I have hundreds of automatic machine transcripts of video and audio files. I have every transcript in five formats: JSON, XML, SRT, VTT, TXT. (Click here to see example files.) The JSON and XML files contain the most comprehensive data, including speaker ID, confidence level, and timecodes.
I am looking for a way to mine or search this data to find words and phrases. I need to be able to submit a Boolean search query, then click a result and play the video/audio file at the timecode of the text result. The only necessary Boolean operators are NOT, AND, OR (just like an online search engine). Example search: ("baseball bat" AND park) OR soccer
I'm thinking of a fairly simple interface.
Basic options:
- Search box
- Minimum confidence level slider
Ideas for advanced options:
- Speaker: "Bob,Joe,Bill" (that is, speaker must be one of these)

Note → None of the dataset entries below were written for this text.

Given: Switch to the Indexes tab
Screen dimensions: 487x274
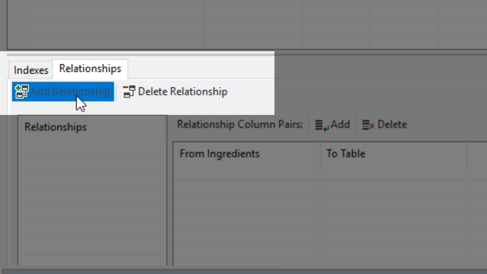Looking at the screenshot, I should tap(31, 70).
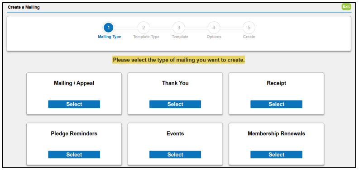Viewport: 359px width, 171px height.
Task: Click the Mailing / Appeal card title
Action: coord(74,83)
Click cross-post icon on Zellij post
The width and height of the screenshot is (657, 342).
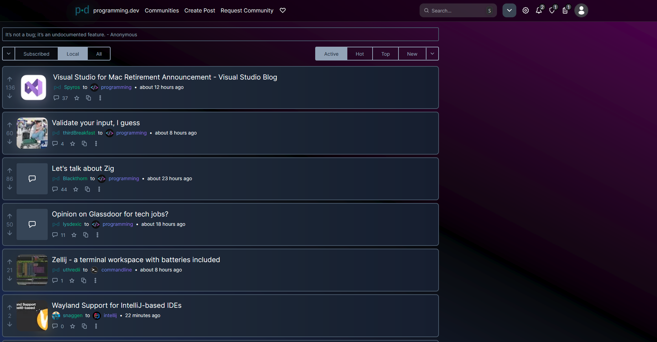84,281
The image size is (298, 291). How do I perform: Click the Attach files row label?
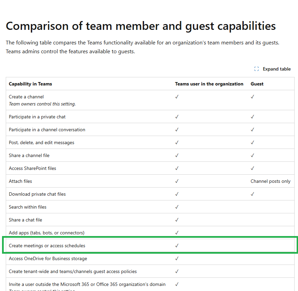tap(20, 181)
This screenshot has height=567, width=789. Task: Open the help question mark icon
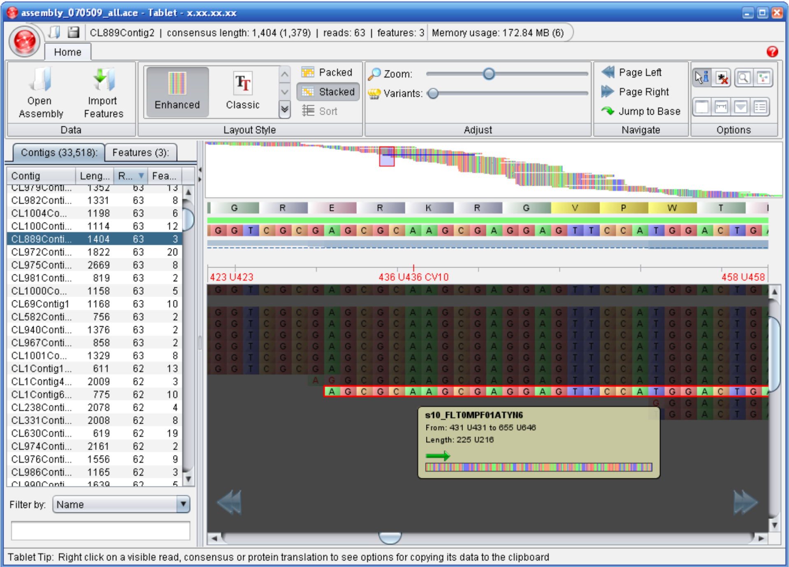coord(772,51)
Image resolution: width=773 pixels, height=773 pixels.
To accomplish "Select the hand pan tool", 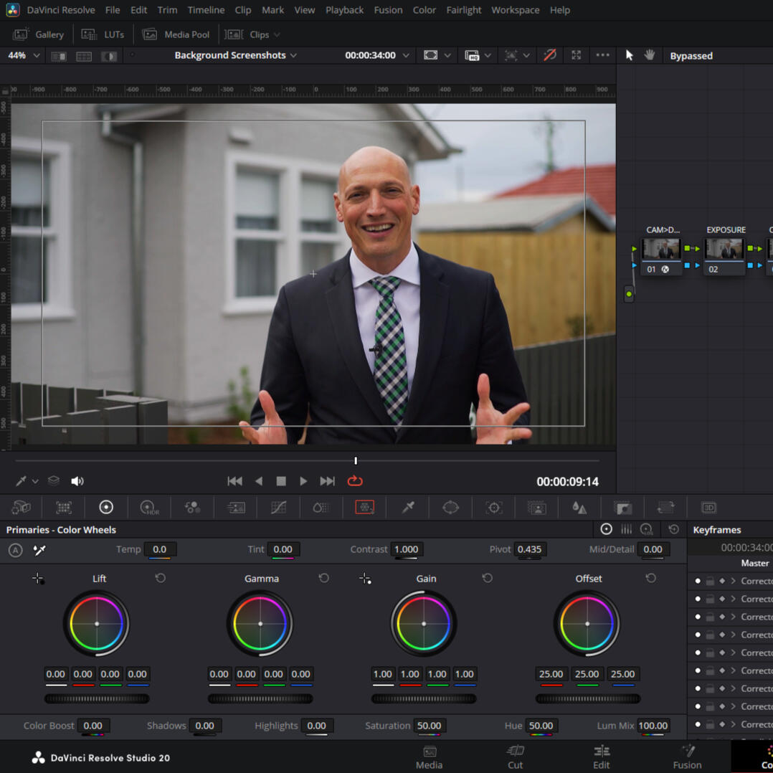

- Maximum time allowed between words in AND search: X.X seconds
- Maximum time allowed between words in exact phrase search: X.X seconds
- Words in exact phrase search must have same speaker: ON/OFF
- Words between AND must have same speaker: ON/OFF
- Words between OR must have same speaker: ON/OFF
- Words between AND must be found within chronological order: ON/OFF
- Ignore punctuation: ON/OFF
Simply put, I need something like Agent Ransack with timecodes and, if possible, some miscellaneous options. I know this is a very specific and complex request. :) Can you give me any leads on this idea? I don't want to reinvent the wheel. Which software/command line program/engine comes closest to being able to do all this? Perhaps I can adapt it from there.
Thanks!